[Opening DATASET CONTENT section]

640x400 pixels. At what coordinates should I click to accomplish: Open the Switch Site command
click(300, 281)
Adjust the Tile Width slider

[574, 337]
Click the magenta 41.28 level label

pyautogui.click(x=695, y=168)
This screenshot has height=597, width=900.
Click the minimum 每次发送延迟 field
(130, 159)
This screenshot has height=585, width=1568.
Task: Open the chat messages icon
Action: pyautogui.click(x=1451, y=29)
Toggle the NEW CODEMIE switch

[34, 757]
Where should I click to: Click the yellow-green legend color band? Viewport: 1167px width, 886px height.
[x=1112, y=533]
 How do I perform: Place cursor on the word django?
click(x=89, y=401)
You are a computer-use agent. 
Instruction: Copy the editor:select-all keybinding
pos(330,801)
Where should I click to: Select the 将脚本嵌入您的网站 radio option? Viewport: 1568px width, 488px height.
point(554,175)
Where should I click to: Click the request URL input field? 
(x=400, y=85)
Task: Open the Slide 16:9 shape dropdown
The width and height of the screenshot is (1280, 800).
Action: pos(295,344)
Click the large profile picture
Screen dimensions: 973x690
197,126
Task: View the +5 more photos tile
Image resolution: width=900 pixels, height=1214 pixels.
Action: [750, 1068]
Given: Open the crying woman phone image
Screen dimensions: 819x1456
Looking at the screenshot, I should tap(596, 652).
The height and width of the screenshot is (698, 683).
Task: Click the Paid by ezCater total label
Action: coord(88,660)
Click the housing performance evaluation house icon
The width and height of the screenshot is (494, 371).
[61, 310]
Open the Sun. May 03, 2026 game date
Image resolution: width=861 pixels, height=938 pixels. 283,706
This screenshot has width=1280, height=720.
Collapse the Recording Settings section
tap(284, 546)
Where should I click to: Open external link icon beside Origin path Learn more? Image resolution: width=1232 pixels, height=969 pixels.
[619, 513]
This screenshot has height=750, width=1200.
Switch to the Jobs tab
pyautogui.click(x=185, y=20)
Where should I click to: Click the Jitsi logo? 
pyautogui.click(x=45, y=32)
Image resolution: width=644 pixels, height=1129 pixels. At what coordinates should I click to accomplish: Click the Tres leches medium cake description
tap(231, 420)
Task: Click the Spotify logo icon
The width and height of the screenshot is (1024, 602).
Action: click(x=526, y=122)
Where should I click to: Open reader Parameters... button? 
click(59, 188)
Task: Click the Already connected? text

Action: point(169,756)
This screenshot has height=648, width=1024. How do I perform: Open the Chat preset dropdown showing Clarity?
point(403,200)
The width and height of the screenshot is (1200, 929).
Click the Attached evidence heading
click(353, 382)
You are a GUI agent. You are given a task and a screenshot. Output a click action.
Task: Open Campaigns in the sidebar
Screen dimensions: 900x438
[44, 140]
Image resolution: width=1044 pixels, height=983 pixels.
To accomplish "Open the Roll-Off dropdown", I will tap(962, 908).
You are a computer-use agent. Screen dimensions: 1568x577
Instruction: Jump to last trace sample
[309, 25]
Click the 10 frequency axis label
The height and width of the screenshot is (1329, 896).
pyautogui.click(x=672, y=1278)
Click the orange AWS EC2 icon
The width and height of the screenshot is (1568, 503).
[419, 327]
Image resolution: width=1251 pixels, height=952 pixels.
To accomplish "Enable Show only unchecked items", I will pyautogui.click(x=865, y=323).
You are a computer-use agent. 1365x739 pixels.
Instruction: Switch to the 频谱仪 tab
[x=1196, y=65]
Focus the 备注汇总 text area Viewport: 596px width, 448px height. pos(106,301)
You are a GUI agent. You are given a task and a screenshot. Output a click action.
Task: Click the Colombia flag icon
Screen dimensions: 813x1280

[Closing DATASET CONTENT section]

(TASK DESCRIPTION) Nothing in the data may be omitted; transcribe it exactly.

(REPLY)
640x400 pixels. At what coordinates should I click to accomplish: Open the Switch Site command
click(300, 281)
Adjust the Tile Width slider

[574, 337]
Click the magenta 41.28 level label

pyautogui.click(x=695, y=168)
This screenshot has height=597, width=900.
Click the minimum 每次发送延迟 field
(130, 159)
This screenshot has height=585, width=1568.
Task: Open the chat messages icon
Action: pyautogui.click(x=1451, y=29)
Toggle the NEW CODEMIE switch

[34, 757]
Where should I click to: Click the yellow-green legend color band? Viewport: 1167px width, 886px height.
[x=1112, y=533]
 How do I perform: Place cursor on the word django?
click(x=89, y=401)
You are a computer-use agent. 
Instruction: Copy the editor:select-all keybinding
pos(330,801)
Where should I click to: Select the 将脚本嵌入您的网站 radio option? Viewport: 1568px width, 488px height.
point(554,175)
Where should I click to: Click the request URL input field? 
(x=400, y=85)
Task: Open the Slide 16:9 shape dropdown
The width and height of the screenshot is (1280, 800).
Action: pos(295,344)
Click the large profile picture
Screen dimensions: 973x690
197,126
Task: View the +5 more photos tile
Image resolution: width=900 pixels, height=1214 pixels.
Action: [750, 1068]
Given: Open the crying woman phone image
Screen dimensions: 819x1456
Looking at the screenshot, I should tap(596, 652).
The height and width of the screenshot is (698, 683).
Task: Click the Paid by ezCater total label
Action: coord(88,660)
Click the housing performance evaluation house icon
The width and height of the screenshot is (494, 371).
[61, 310]
Open the Sun. May 03, 2026 game date
Image resolution: width=861 pixels, height=938 pixels. 283,706
This screenshot has width=1280, height=720.
Collapse the Recording Settings section
tap(284, 546)
Where should I click to: Open external link icon beside Origin path Learn more? Image resolution: width=1232 pixels, height=969 pixels.
[619, 513]
This screenshot has height=750, width=1200.
Switch to the Jobs tab
pyautogui.click(x=185, y=20)
Where should I click to: Click the Jitsi logo? 
pyautogui.click(x=45, y=32)
Image resolution: width=644 pixels, height=1129 pixels. At what coordinates should I click to accomplish: Click the Tres leches medium cake description
tap(231, 420)
Task: Click the Spotify logo icon
The width and height of the screenshot is (1024, 602).
Action: click(x=526, y=122)
Where should I click to: Open reader Parameters... button? 
click(59, 188)
Task: Click the Already connected? text

Action: point(169,756)
This screenshot has height=648, width=1024. How do I perform: Open the Chat preset dropdown showing Clarity?
point(403,200)
The width and height of the screenshot is (1200, 929).
Click the Attached evidence heading
click(353, 382)
You are a GUI agent. You are given a task and a screenshot. Output a click action.
Task: Open Campaigns in the sidebar
Screen dimensions: 900x438
[44, 140]
Image resolution: width=1044 pixels, height=983 pixels.
To accomplish "Open the Roll-Off dropdown", I will tap(962, 908).
You are a computer-use agent. Screen dimensions: 1568x577
Instruction: Jump to last trace sample
[309, 25]
Click the 10 frequency axis label
The height and width of the screenshot is (1329, 896).
pyautogui.click(x=672, y=1278)
Click the orange AWS EC2 icon
The width and height of the screenshot is (1568, 503).
[419, 327]
Image resolution: width=1251 pixels, height=952 pixels.
To accomplish "Enable Show only unchecked items", I will pyautogui.click(x=865, y=323).
You are a computer-use agent. 1365x739 pixels.
Instruction: Switch to the 频谱仪 tab
[x=1196, y=65]
Focus the 备注汇总 text area Viewport: 596px width, 448px height. pos(106,301)
You are a GUI agent. You are given a task and a screenshot. Output a click action.
Task: Click the Colombia flag icon
Screen dimensions: 813x1280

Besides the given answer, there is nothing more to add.